待做任务: 照原样抄录下面关于黑蛐蛐的文字中从“一天夜里,成名夫妻做了一个同样的梦,梦见他们的儿子黑子。”到“一个消息从宫里传到省里,省里传到县里,那只黑蛐蛐死了。”的部分，首尾两处都要包括在内。

原文摘录:
------

树叶黄了,树叶落了,秋深了。
一天夜里,成名夫妻做了一个同样的梦,梦见他们的儿子黑子。
黑子说:“我是黑子。就是那只黑蛐蛐。蛐蛐就是我。我变的。
“我拍死了‘青麻头’,闯了祸。我就想:不如我变一只蛐蛐吧。我就变成了一只蛐蛐。
“我爱打架。
“我打架总要打赢。打赢了,爹就可以不当里正,不挨板子了。我九岁了,懂事了。
“我跟别的蛐蛐打,我想:我一定要赢,为了我爹,我妈。我拼命。蛐蛐也怕蛐蛐拼命。它们就都怕。
“我打败了所有的蛐蛐!我很厉害!
“我想变回来。变不回来了。
“那也好,我活了一秋。我赢了。
“明天就是霜降,我的时候到了。
“我走了,你们不要想我。——没用。”
第二天一早,黑子死了。
一个消息从宫里传到省里,省里传到县里,那只黑蛐蛐死了。

------

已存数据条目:
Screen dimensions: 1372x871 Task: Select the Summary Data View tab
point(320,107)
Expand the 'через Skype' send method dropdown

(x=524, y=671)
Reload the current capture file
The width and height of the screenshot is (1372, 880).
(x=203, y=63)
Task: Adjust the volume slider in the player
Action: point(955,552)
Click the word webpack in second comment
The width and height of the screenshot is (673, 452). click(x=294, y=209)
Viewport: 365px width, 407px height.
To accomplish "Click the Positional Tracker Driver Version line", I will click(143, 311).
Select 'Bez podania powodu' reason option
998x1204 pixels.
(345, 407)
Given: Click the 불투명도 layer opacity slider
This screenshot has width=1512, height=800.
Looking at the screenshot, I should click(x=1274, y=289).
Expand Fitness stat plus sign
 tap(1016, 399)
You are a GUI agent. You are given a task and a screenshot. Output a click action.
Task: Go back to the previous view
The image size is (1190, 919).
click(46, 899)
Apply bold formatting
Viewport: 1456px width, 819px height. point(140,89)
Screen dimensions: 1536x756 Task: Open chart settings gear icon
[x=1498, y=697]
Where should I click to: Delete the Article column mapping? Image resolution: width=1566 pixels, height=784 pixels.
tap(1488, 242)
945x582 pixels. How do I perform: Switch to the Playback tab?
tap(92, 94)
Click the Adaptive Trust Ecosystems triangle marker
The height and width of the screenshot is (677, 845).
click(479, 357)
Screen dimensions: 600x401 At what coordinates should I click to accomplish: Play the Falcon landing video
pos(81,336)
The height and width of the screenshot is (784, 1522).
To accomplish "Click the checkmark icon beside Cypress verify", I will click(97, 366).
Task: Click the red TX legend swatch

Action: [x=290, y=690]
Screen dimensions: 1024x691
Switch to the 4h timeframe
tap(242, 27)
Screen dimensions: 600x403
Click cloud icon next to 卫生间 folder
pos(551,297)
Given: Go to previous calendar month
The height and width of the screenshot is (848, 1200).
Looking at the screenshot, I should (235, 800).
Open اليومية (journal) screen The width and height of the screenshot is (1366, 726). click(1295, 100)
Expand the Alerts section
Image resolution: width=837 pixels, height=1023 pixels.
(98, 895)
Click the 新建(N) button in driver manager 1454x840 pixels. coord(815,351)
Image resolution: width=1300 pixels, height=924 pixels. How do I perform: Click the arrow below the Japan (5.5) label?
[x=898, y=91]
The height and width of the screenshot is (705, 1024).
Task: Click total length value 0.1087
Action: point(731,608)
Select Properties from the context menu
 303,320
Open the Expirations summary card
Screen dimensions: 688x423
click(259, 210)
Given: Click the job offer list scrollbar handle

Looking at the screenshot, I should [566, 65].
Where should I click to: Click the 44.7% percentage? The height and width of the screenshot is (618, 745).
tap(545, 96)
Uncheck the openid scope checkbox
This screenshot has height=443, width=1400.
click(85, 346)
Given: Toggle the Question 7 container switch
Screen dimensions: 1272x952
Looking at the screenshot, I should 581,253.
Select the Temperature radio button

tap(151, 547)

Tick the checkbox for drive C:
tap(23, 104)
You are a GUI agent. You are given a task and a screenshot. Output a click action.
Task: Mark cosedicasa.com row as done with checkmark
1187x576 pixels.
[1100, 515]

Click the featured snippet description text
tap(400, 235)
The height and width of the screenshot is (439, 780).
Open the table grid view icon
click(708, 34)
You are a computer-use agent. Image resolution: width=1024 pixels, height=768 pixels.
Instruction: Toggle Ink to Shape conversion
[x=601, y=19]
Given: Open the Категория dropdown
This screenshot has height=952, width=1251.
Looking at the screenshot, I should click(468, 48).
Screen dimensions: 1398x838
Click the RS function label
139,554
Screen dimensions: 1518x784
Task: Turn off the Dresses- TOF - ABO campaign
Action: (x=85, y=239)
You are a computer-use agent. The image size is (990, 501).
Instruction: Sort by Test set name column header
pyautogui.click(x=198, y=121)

------

参考答案:
一天夜里,成名夫妻做了一个同样的梦,梦见他们的儿子黑子。
黑子说:“我是黑子。就是那只黑蛐蛐。蛐蛐就是我。我变的。
“我拍死了‘青麻头’,闯了祸。我就想:不如我变一只蛐蛐吧。我就变成了一只蛐蛐。
“我爱打架。
“我打架总要打赢。打赢了,爹就可以不当里正,不挨板子了。我九岁了,懂事了。
“我跟别的蛐蛐打,我想:我一定要赢,为了我爹,我妈。我拼命。蛐蛐也怕蛐蛐拼命。它们就都怕。
“我打败了所有的蛐蛐!我很厉害!
“我想变回来。变不回来了。
“那也好,我活了一秋。我赢了。
“明天就是霜降,我的时候到了。
“我走了,你们不要想我。——没用。”
第二天一早,黑子死了。
一个消息从宫里传到省里,省里传到县里,那只黑蛐蛐死了。